1

Let's say I have a CSS file in my git repo with the following ruleset:

.myClass {
    color: red;
    background: #0f0;
}

Now I've added another ruleset above it, like:

.myOtherClass {
    color: red;
    background: #000;
    font: "Comic Sans", Wingdings, sans-serif;
}

.myClass {
    color: red;
    background: #0f0;
}

When I go to commit that, I'd like it to show that I've added the new ruleset above the existing one. But instead, git seems to think I've changed myClass to myOtherClass, and that below color: red; I've added:

    background: #000;
    font: "Comic Sans", Wingdings, sans-serif;
}

.myClass {
    color: red;

These both are accurate descriptions of the change, but it's much more understandable to say I've added a new ruleset.

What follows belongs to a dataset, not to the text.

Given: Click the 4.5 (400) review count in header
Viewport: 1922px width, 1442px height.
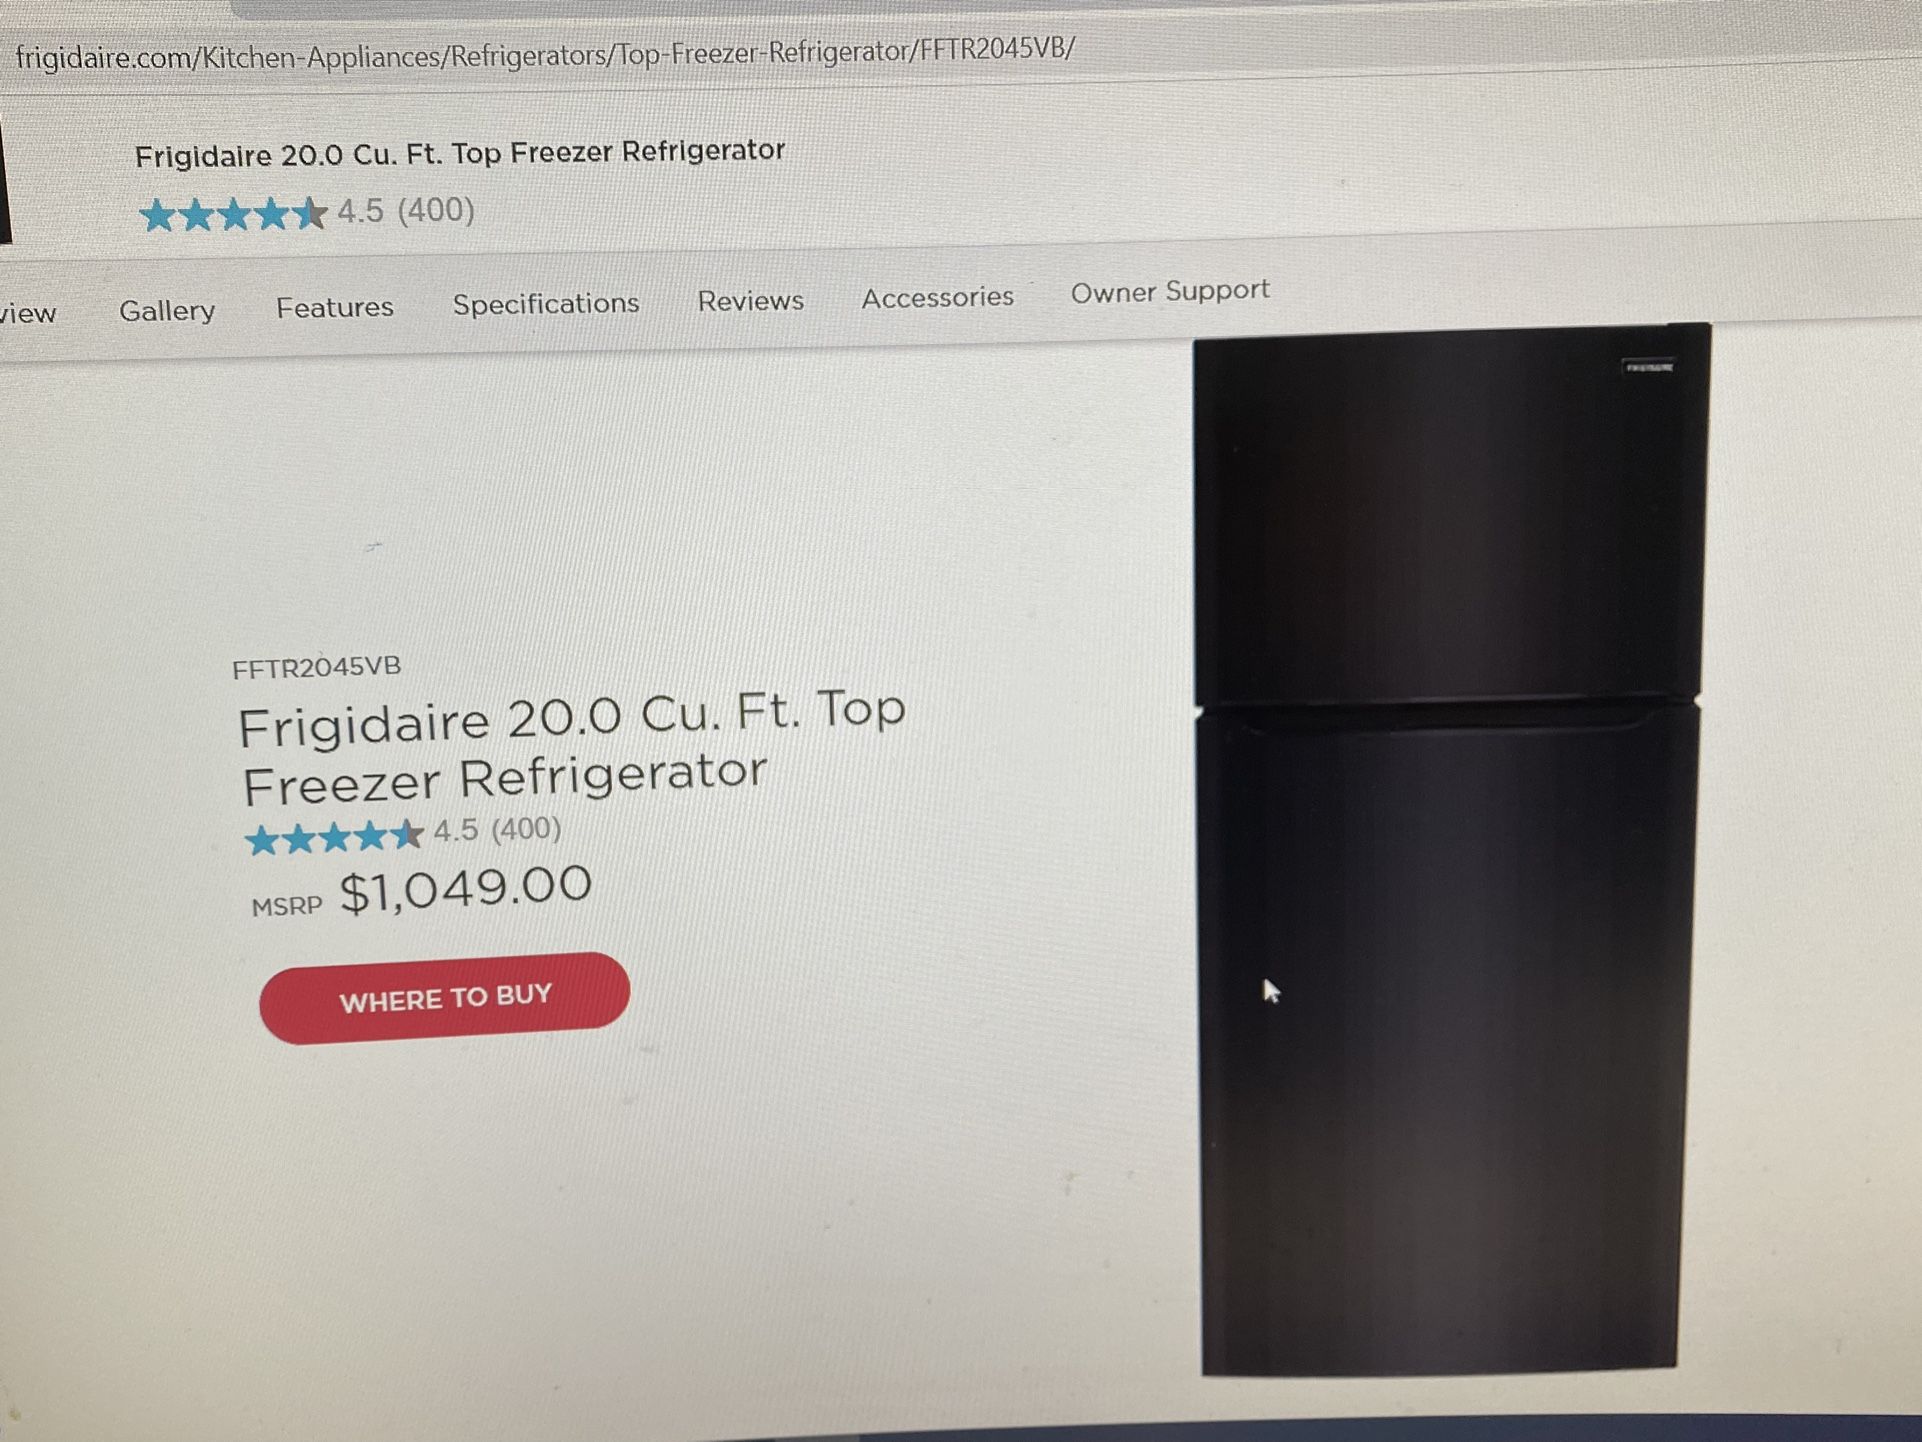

Is there some way I can manually tell git that's how I want the change to be described?

nHaskins
  • 685
  • 4
  • 18
  • 2
    Git does not traffic in "changes". It doesn't "think" anything about what you've "changed". It stores _the whole file_. Don't worry be happy. – matt May 20 '21 at 18:10
  • @matt That's not entirely true. By default, each commit is a snapshot of the entire tree. But `git diff` is still going to compute a diff like described in the question. (And at some point the pack files are going to crystalize some notion of diff, though I'm not sure that really affects this question beyond how efficiently the desired display can be calculated). – chepner May 20 '21 at 18:14
  • @nHaskins You can use `git difftool` to choose a particular language-aware tool to compute diffs between two files. – chepner May 20 '21 at 18:15
  • To the best of my knowledge, no. But, maybe use a detailed and descriptive commit message? – UdonN00dle May 20 '21 at 18:27
  • I can't reproduce with your example but this did occur to me in the past. Did you try the `--indent-heuristic` option (or alternatively the `--no-indent-heuristic` option)? Did you play with the different possible values for `--diff-algorithm`? – xhienne May 20 '21 at 18:37
  • @chepner Sure, but just as you say, `git diff` is merely computed. It is of no real importance with regard to how Git is functioning internally. OK, Git does have some "intelligence" in this regard (it knows about function declarations, for example) but that's all cosmetic. – matt May 20 '21 at 20:05
  • Possibly relevant: https://stackoverflow.com/questions/21096188/how-to-apply-diff-rules-of-the-languages-in-gitattributes – chepner May 20 '21 at 20:15

1 Answers1

2

First, I'll mention that using your sample, and Git version 2.27.0, I'm already getting the kind of match you'd like. There are other samples that are more problematic though. For the rest of this answer, I'll assume you have one of those.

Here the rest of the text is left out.